Boiling Point and Water Solubility

It is instructive to compare the boiling points and water solubility of amines with those of corresponding alcohols and ethers. The dominant factor here is hydrogen bonding, and the first table below documents the powerful intermolecular attraction that results from -O-H---O- hydrogen bonding in alcohols (light blue columns). Corresponding -N-H---N- hydrogen bonding is weaker, as the lower boiling points of similarly sized amines (light green columns) demonstrate. Alkanes provide reference compounds in which hydrogen bonding is not possible, and the increase in boiling point for equivalent 1º-amines is roughly half the increase observed for equivalent alcohols.

The second table illustrates differences associated with isomeric 1º, 2º & 3º-amines, as well as the influence of chain branching. Since 1º-amines have two hydrogens available for hydrogen bonding, we expect them to have higher boiling points than isomeric 2º-amines, which in turn should boil higher than isomeric 3º-amines (no hydrogen bonding). Indeed, 3º-amines have boiling points similar to equivalent sized ethers; and in all but the smallest compounds, corresponding ethers, 3º-amines and alkanes have similar boiling points. In the examples shown here, it is further demonstrated that chain branching reduces boiling points by 10 to 15 ºC.

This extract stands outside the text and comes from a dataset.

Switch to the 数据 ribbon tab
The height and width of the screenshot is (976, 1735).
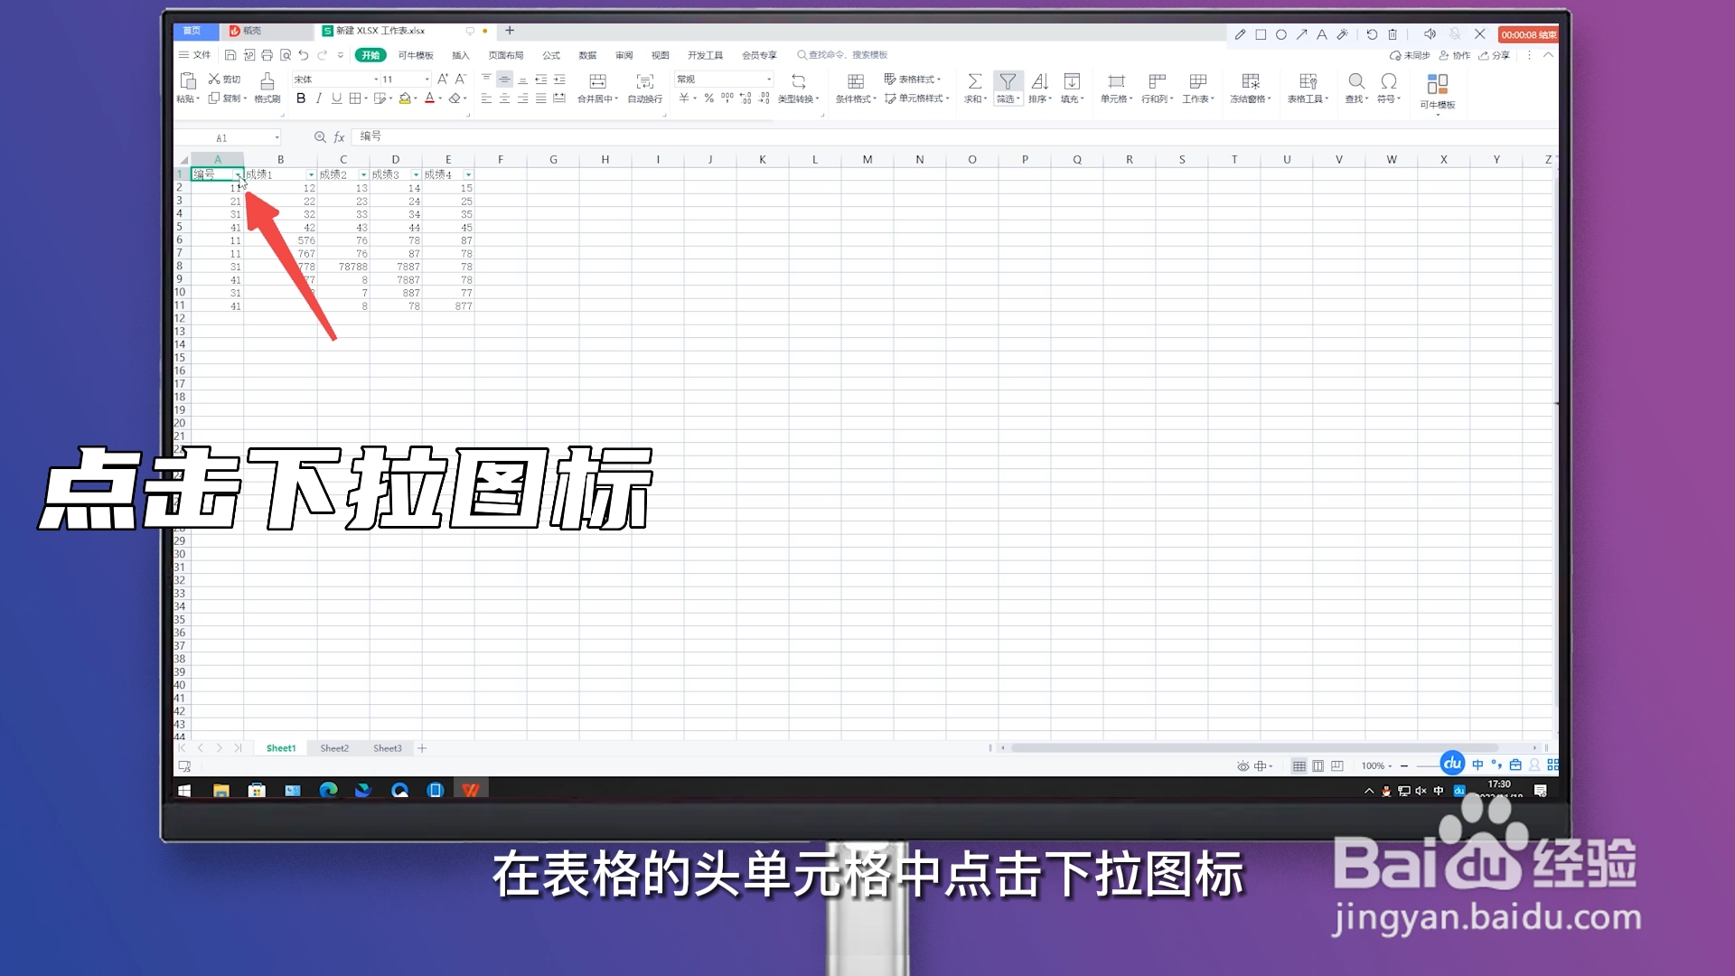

The water solubility of 1º and 2º-amines is similar to that of comparable alcohols. As expected, the water solubility of 3º-amines and ethers is also similar. These comparisons, however, are valid only for pure compounds in neutral water. The basicity of amines (next section) allows them to be dissolved in dilute mineral acid solutions, and this property facilitates their separation from neutral compounds such as alcohols and hydrocarbons by partitioning between the phases of non-miscible solvents.